───── Excerpted text

A few years ago, in honor of her 27th birthday, Lorelei Bandrovschi asked 27 people in her life to present her with challenges that would help her grow. One of her friends dared her to take a month off from drinking. “I kind of expected it to be a restriction, and discovered it to be this revelation,” says Bandrovschi. “I started liking it better than drinking. And even today, I’m someone who goes out without drinking more often than not.”
Along the way, she also noticed a few downsides though—sometimes friends acted uncomfortable drinking in front of her, for example. “There is a fundamental belief that the bar industry is built on alcohol and, on a deeper level, there’s a belief that being social is built on alcohol, that you have to have that social lubrication,” Bandrovschi says.
Beverage director Courtney Rose faced a similar problem when she decided to take a break from drinking after she realized “it just wasn’t really working in my life anymore.” She went about two years without alcohol, besides tasting and spitting when she needed to sample drinks for her job.
But during that time, she found it difficult to go out with friends who were all having wine when she didn’t have a good alternative. “I drank sparkling water in a wine glass,” she says, “but at the end of the day, it was just sparkling water in a wine glass.”

──────────
───── Information given

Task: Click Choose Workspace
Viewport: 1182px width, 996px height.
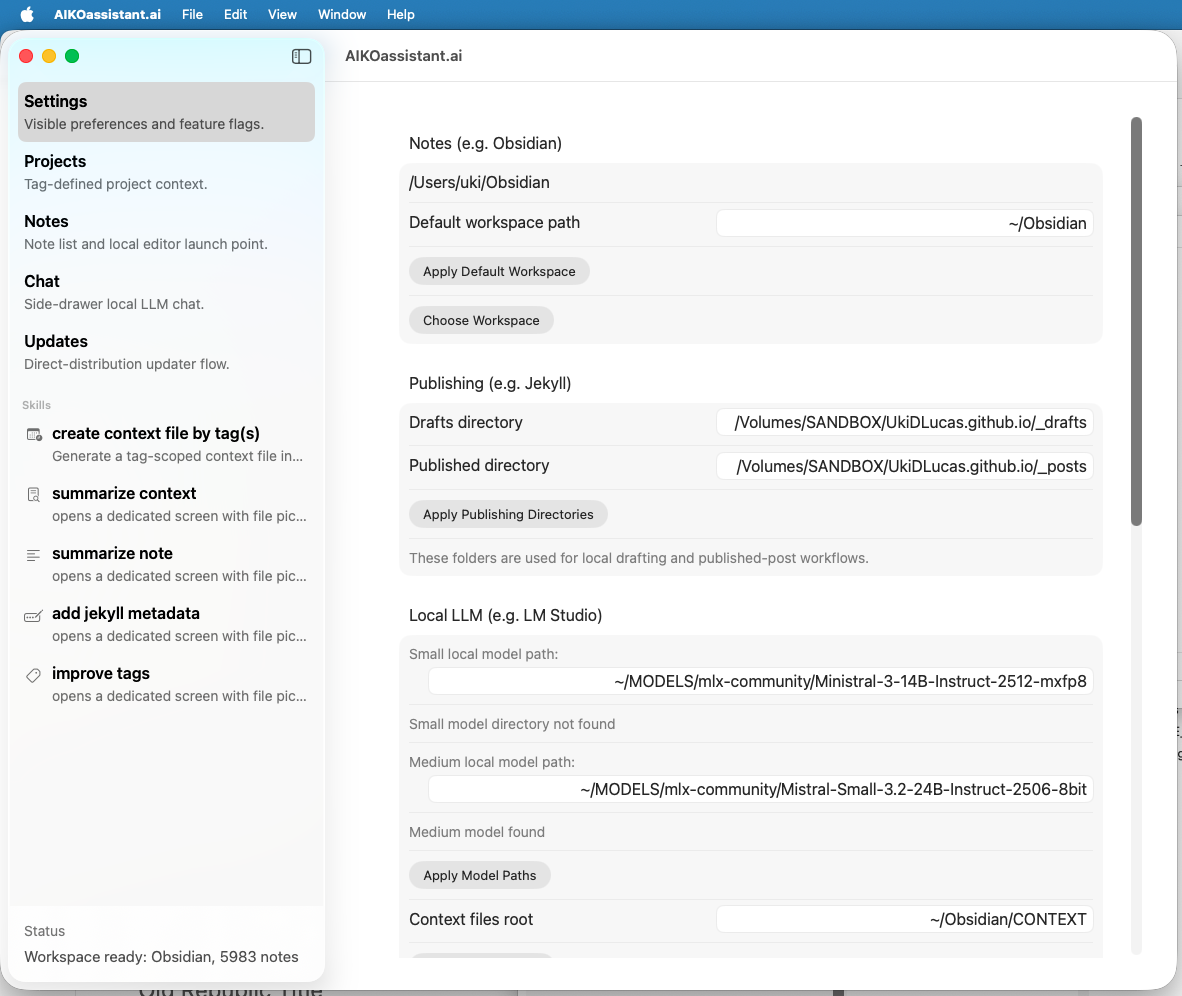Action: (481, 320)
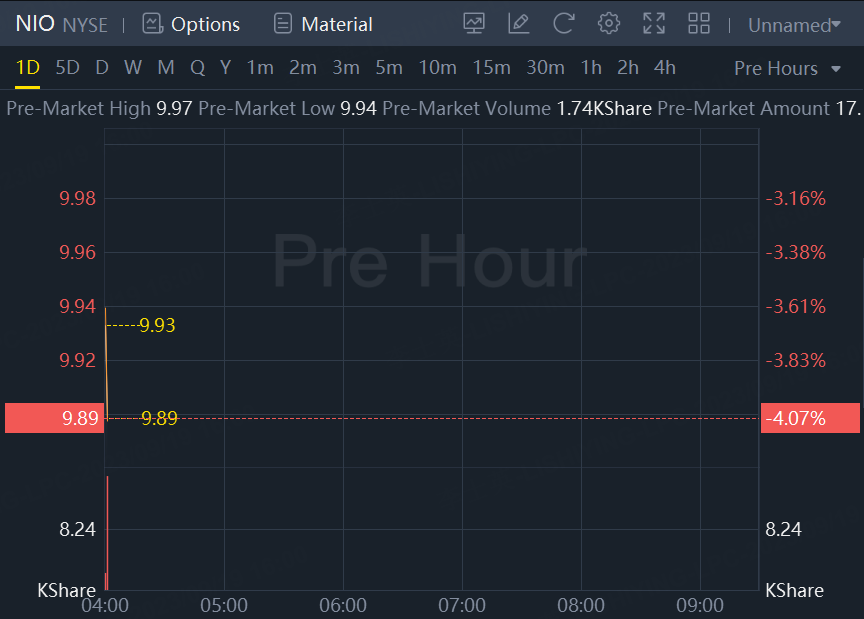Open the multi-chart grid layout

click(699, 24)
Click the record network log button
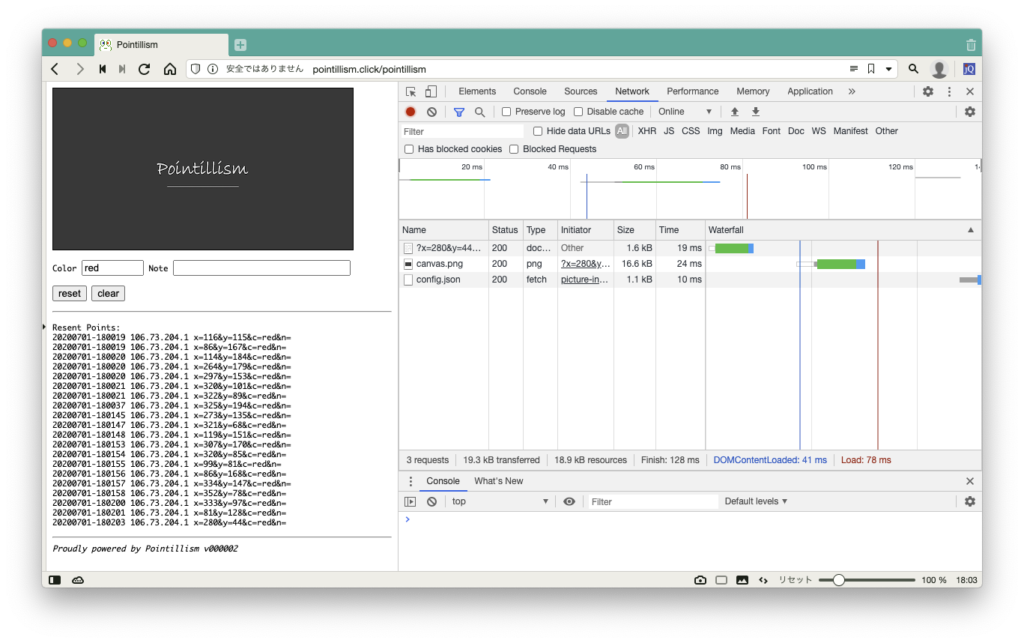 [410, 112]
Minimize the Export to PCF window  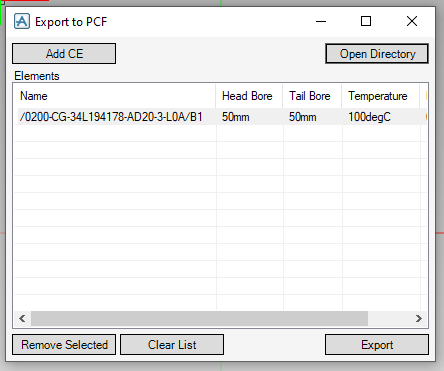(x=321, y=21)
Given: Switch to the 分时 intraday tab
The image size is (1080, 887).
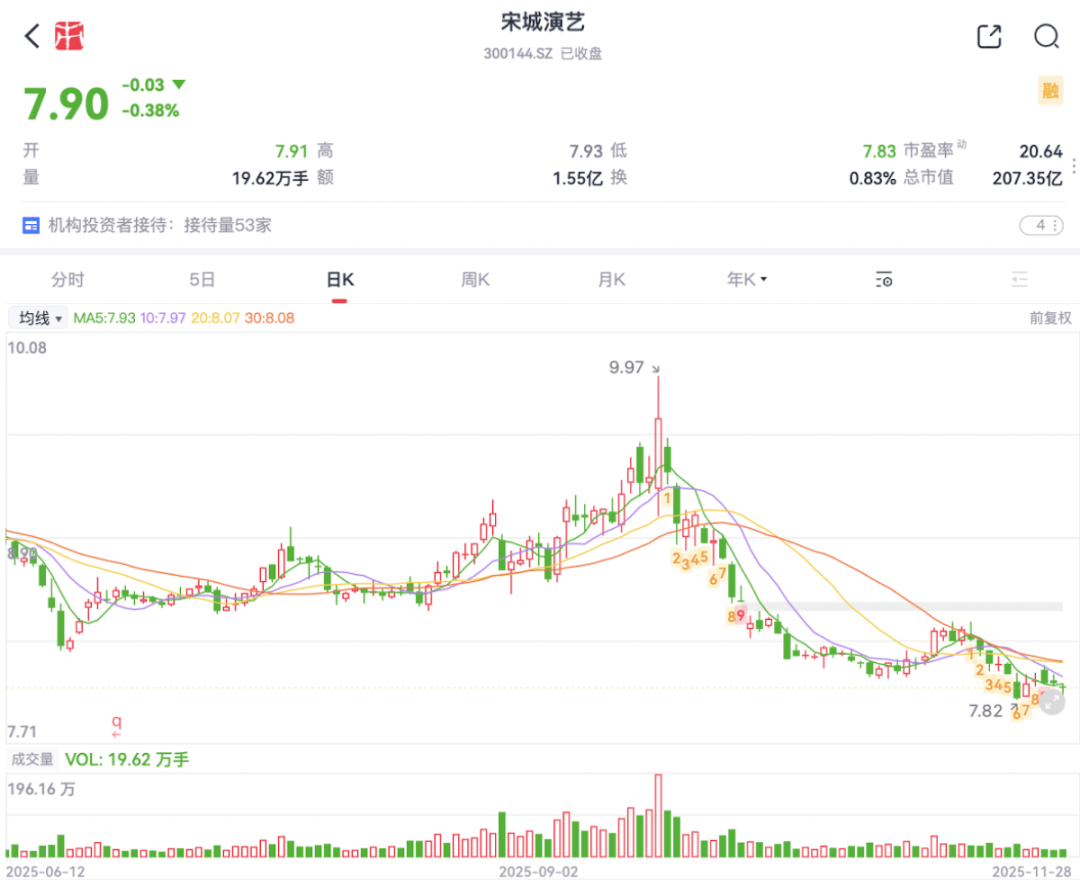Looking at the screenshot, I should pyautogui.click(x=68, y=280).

──────────

▸ **Task brief**:
Answer these from the article on going without alcohol:
(a) What did one of Lorelei Bandrovschi's friends dare her to do?
(b) About how long did Courtney Rose go without alcohol?
(c) What did Rose drink when she went out with friends who were having wine?

▸ **Solution for this exercise**:
(a) Take a month off from drinking.
(b) About two years.
(c) Sparkling water in a wine glass.